We are starting a paper cutting project, and at this level, students have enough dexterity and responsibility to handle pen knives. With great power comes great responsibility. Here is how I deal with this dangerous tool in my classroom.
First, I scare them a bit. I tell them the only time I ever had a student go to the hospital because of something going wrong in my classroom was when a student violated the only real rule with using a pen knife:
DON'T CUT TOWARDS YOUR SELF.
You entered with 10 fingers and want to leave with all them? Don't violate this rule.

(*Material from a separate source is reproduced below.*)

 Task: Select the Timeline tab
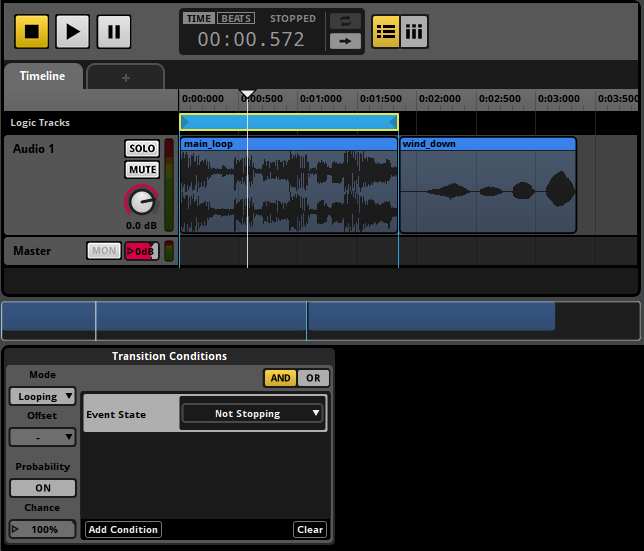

|Don't let this happen to you...|
1. Don't cut towards yourself.
2. Always have protective cap on when traveling around the room.
3. When we are cleaning up, I have to see all 30 back in their storage rack or no one leaves.
4. Always use a cutting board underneath.
|My handmade storage rack.|
|Knives with caps|
After we go over this, I do a demo which includes the cutting challenges I think they need to pass in order to successfully complete their designs. I also show them how to maintain the knife, in case the blade falls out.
1. Cutting a straight line.
2. Cutting a curvy/wavy line.
3. Cutting out a free form shape.
4. Cutting out a shape near another shape, but with a sliver of paper dividing them.
5. Cutting out a shape within a shape, using "paper bridges" to hold the shape in place.
|the Cutting Challenge on a scrap of paper.|
I also am proud to say after 10 years of teaching art, I finally upgraded my knife from beyond the el cheapo student grade to a fancy ergonomic version. It includes blade storage and anti roll bump! Woo Hoo!